The holy island of Cyprus is her birthplace.

I am reminded by this myth that the motions of the Gods are often easily traced by their myths. We find in this region that the Eastern goddess Astarte was very much like Aphrodite, another interpretation of her, who married the vegetation god Adonis, who Aphrodite would also become linked later. But I am also reminded that, in ancient times, and sometimes even in our own times and culture, sex and procreation can be a vicious cycle of violence for many.

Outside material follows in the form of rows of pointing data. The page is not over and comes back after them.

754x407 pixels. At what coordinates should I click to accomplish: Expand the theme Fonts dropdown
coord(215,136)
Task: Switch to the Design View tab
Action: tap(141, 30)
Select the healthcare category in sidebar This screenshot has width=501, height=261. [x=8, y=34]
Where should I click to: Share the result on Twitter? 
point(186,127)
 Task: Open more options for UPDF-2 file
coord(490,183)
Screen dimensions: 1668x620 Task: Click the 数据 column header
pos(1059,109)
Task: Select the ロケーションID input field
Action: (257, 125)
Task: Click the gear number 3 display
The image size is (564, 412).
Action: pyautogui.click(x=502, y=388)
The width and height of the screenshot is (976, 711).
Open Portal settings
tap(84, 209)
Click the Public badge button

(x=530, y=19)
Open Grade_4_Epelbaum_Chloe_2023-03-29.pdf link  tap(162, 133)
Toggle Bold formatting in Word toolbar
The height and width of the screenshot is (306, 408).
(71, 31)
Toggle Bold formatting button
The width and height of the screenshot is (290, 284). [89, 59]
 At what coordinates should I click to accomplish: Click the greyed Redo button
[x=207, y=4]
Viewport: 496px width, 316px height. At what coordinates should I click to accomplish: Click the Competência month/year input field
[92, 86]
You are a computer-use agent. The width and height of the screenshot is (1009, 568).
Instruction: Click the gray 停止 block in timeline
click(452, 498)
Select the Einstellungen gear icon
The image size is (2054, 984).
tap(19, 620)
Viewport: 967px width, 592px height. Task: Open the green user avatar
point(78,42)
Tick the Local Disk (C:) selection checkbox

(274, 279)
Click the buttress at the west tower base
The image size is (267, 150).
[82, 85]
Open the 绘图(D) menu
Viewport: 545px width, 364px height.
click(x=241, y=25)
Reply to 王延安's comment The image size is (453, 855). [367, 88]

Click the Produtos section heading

Her birth, however, is one of purity, in spite of the violence that preceded it, and the Goddess herself is born pure of the sea foam and upon reaching the land, which is Ge, after all, her gift, and Ge’s reaction, is one of joy. Love was now in the world, and it wasn’t just an animal attraction, as might be inferred from Eros the primordial, but one that was giving and tender and which one could take joy in.

That Love would also lead to violence later seems far off here. The acts of Ouranos and Kronos were not based in love, even Ouranos’ marriage to Ge seems a forced one, after all Ge birthed him to be her spouse, he had no choice in the matter, and here is another echo of something long gone. An echo of a time when a mother chose the spouse of her son, no questions asked, no dissent allowed, and how man took that power away, castrating forever that man who would allow such a thing only to turn around and do it to women.

Myth is, if nothing else, about the echos of reality through time.


mamiel said...

You write a lot about Aphrodite. Do you consider yourself a devotee?

H├ęctor said...

Well, I realize I have not mentioned it in a while, but if you follow this blog from the beginning you will note that I am actually following a path of writing down ideas I get as I ponder and meditate on the Gods while focusing on a particular deity at a time based on a star I created for this purpose.